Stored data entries
#####

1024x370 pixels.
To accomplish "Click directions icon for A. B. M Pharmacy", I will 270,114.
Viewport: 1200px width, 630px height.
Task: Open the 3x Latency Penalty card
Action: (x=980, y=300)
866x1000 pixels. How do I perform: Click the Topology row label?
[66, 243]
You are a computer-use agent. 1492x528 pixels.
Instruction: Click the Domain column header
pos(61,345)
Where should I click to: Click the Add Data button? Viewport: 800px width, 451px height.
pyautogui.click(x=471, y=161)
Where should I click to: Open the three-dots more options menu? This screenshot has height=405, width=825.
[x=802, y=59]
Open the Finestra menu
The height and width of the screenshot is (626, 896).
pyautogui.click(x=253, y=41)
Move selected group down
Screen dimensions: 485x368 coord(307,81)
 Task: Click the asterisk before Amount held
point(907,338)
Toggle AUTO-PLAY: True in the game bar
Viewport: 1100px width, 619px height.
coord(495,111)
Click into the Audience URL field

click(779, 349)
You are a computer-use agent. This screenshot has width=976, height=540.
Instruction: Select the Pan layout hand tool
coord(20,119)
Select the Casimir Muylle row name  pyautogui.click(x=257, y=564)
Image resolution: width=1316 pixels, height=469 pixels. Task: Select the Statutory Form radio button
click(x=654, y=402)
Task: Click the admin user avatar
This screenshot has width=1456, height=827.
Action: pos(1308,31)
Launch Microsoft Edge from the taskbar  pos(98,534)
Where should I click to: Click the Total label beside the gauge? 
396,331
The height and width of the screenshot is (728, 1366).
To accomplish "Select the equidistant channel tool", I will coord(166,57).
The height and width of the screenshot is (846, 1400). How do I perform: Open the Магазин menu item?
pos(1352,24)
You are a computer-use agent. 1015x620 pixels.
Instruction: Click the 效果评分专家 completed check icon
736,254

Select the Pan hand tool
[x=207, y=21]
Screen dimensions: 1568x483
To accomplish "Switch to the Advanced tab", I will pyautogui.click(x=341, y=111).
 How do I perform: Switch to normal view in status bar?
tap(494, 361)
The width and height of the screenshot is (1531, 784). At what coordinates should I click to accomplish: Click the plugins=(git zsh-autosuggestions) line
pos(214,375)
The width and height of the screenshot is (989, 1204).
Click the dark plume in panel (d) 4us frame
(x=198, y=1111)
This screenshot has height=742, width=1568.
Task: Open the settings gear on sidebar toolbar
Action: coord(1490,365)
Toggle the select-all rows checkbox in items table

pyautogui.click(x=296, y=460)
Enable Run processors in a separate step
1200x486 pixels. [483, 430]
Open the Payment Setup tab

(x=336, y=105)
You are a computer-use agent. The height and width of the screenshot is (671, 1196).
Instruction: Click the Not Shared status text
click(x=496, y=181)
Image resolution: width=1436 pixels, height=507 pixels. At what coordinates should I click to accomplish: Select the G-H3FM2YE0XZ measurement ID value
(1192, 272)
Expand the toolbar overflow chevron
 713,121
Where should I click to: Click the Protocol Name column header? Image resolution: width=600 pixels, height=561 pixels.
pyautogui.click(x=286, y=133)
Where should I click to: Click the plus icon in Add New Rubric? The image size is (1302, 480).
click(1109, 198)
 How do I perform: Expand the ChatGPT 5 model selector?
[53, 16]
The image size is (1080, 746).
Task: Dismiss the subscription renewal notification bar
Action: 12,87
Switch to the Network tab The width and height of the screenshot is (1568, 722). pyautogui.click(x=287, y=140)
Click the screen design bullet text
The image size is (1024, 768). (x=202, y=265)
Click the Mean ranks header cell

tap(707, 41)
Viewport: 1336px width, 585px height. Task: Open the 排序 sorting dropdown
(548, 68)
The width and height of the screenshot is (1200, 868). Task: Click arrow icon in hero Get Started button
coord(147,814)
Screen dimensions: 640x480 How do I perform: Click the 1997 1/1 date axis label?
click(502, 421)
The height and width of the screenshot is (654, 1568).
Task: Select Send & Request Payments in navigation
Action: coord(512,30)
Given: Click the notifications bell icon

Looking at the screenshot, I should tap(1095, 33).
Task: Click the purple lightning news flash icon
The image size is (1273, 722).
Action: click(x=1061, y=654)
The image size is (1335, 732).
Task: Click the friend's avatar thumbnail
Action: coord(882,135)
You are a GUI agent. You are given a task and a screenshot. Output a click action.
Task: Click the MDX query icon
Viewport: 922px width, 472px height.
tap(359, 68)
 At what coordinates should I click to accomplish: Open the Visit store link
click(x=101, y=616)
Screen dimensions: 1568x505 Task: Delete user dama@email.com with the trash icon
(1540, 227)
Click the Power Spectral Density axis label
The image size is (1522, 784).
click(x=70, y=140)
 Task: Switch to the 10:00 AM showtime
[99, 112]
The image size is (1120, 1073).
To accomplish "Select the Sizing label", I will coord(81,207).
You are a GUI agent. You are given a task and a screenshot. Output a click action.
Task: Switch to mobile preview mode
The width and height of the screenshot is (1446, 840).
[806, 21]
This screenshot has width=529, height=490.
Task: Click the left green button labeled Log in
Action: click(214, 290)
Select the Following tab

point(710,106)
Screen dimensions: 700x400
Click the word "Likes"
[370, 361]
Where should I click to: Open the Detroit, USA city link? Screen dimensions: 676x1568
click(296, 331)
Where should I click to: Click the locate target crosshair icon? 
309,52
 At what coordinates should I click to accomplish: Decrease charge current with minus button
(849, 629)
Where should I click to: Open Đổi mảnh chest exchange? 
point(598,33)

#####

Required work — Lines with "agent": find them in the data and copy each one.

Problem solution —
You are a computer-use agent. 1492x528 pixels.
You are a computer-use agent. This screenshot has width=976, height=540.
You are a computer-use agent. 1015x620 pixels.
You are a computer-use agent. The height and width of the screenshot is (671, 1196).
You are a GUI agent. You are given a task and a screenshot. Output a click action.
You are a GUI agent. You are given a task and a screenshot. Output a click action.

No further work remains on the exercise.